Allowing myself to stop adjudicating the young couple’s ridiculousness I realized that the feeling I most wanted to live in, briefly, as I watched them take their photos, was pleasure. I wanted to let the charm of their young lust buoy me up as I poked around in the museum and think about a time when I was just beginning to realize the potent authority sex could confer.
In high school, my drama class and I came to New York for a week. Let us not think about how we stayed in Times Square and, poor country bumpkin that I was and am, I ate approximately two meals a day at the Sbarro’s in Times Square, considering that flaccid slice a piece of “real” New York pizza. Don’t think about that naïf. Instead, think about slipping on black tights under your doc martens for the first time, imagining that this was something an older, more sophisticated girl would do. About the power you could get by tying the small silver dragon’s claw necklace you’d bought in The Actual Greenwich Village around your neck, slipping it over your dad’s old velvet jacket, the cool silver and the soft burr of the velvet hiding the fact you were wearing a Pearl Jam shirt three sizes too large and felt weird in your own body. And think about the most potent sensual feeling you had when you were awkwardly fifteen—the developing consciousness that maybe the gentle flirting games you’d been playing with your classmates for years were, or could be, actually a precursor to something else. This was the era of the three hour, silent phone “conversation” (which I always cursed my parents for interrupting), and mysteriously tight (but so mind-numbingly chaste!) embraces on public transit, or in the theater after class. There was a period, four or five years, when I both understood sexual life and wasn’t privy to it, and a strange mingling of curiosity and resentment basically powered my social life.
Think about how powerful the kids who had already had sex seemed. Not how powerful they were, since teenaged sex is so often alloyed to manipulation, insecurity and betrayal, but how powerful they seemed, with unimpeachable knowledge that one’s body did things that, to the virgin, were unimaginable. In some ways, when we’re faced with a couple of kids that are obviously fucking – your own little version of “High Windows” – you can slip into a hazy void between virginity and awareness. And it’s discomfiting to feel how far outside that closed off little dyad you necessarily must be. You know, watching the lycra-clad rump of that young woman slip in and out of the dirtbag’s grasp, that she might end up being powerless, but that she looks powerful; and you envy that look, perhaps especially if you’ve been in that same weird place, years before.

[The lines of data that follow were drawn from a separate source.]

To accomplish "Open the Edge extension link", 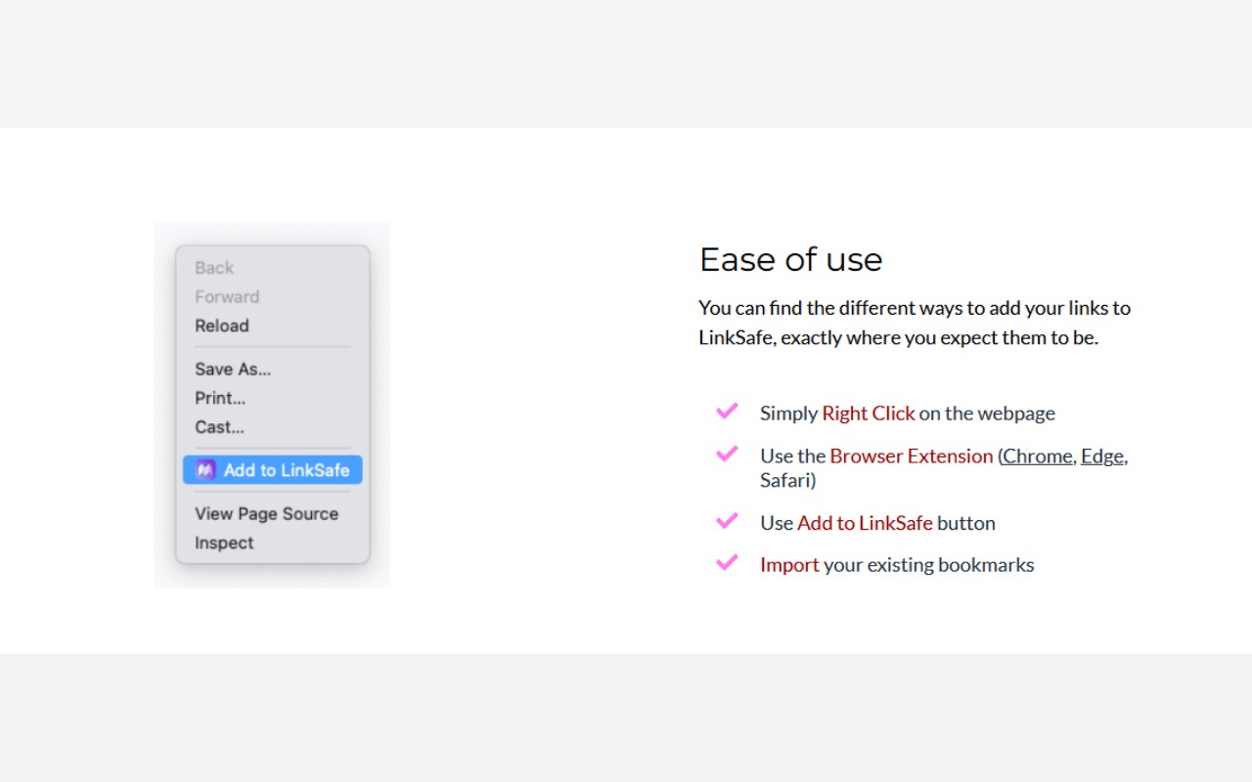I will 1101,456.
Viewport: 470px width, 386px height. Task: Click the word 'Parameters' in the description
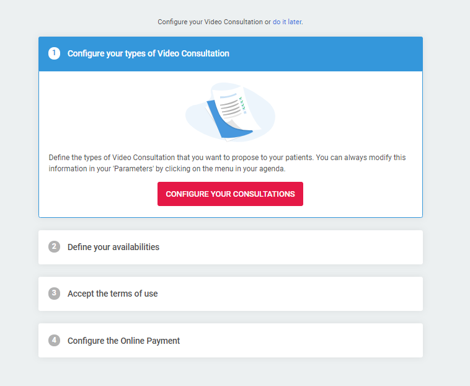click(x=133, y=169)
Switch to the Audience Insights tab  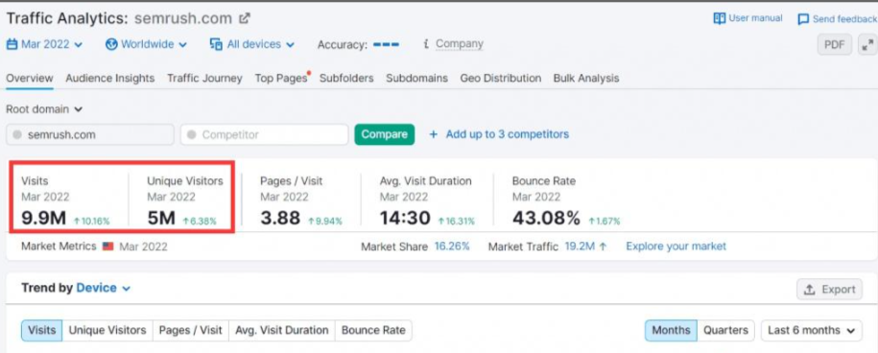pos(109,79)
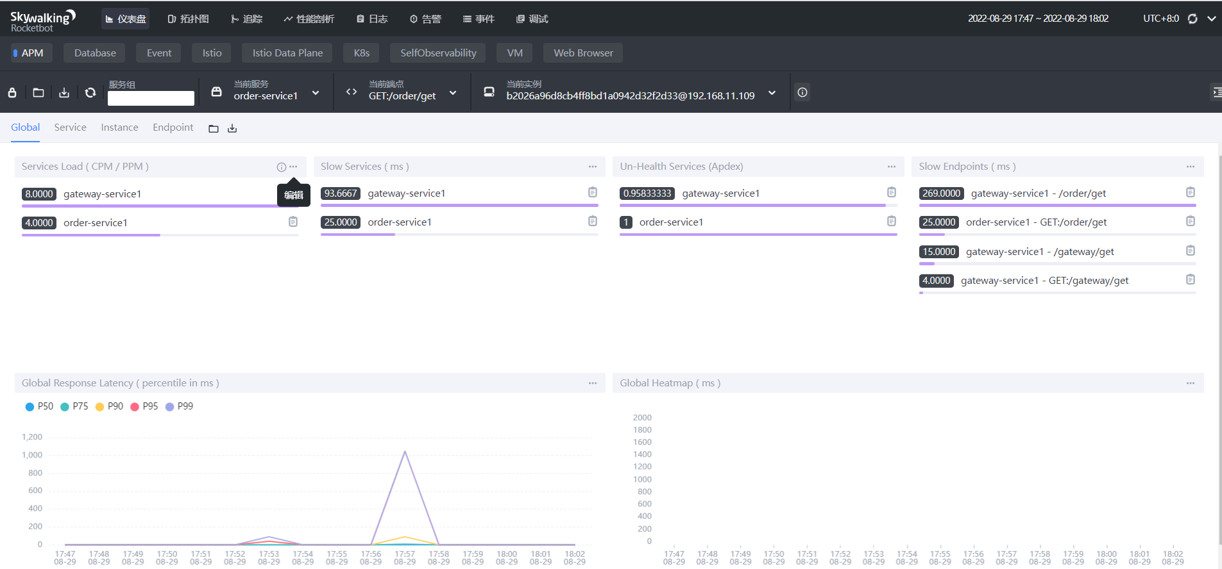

I got on the six to go downtown to meet my friend and stood, sort of hovering over a woman reading on her kindle. An eavesdropper by nature, I couldn’t help but see “he fucked her mouth.” I felt ashamed that I’d eavesdropped on this woman, reading pornography on the subway, and then I realized: it’s totally fine. She might as well be reading the newspaper. This is the world that Jeff Koons, among others, gave us. We might decry its vulgarity or revel in its lucidity, but there’s no going back to latency, no matter what we might want, no matter how complicating sex might be. We’re all virgins and whores, and we might as well accept it.
—Claire Jarvis: Welsh Witch
Okay, now I actually want to see the Koons’ show. I wasn’t interested, simply because I felt already aware of what I would see–that there would be no surprises for me there, visually or conceptually. Now I’m a bit curious about the act of viewing itself and what tricky nostalgia it might bring up for me.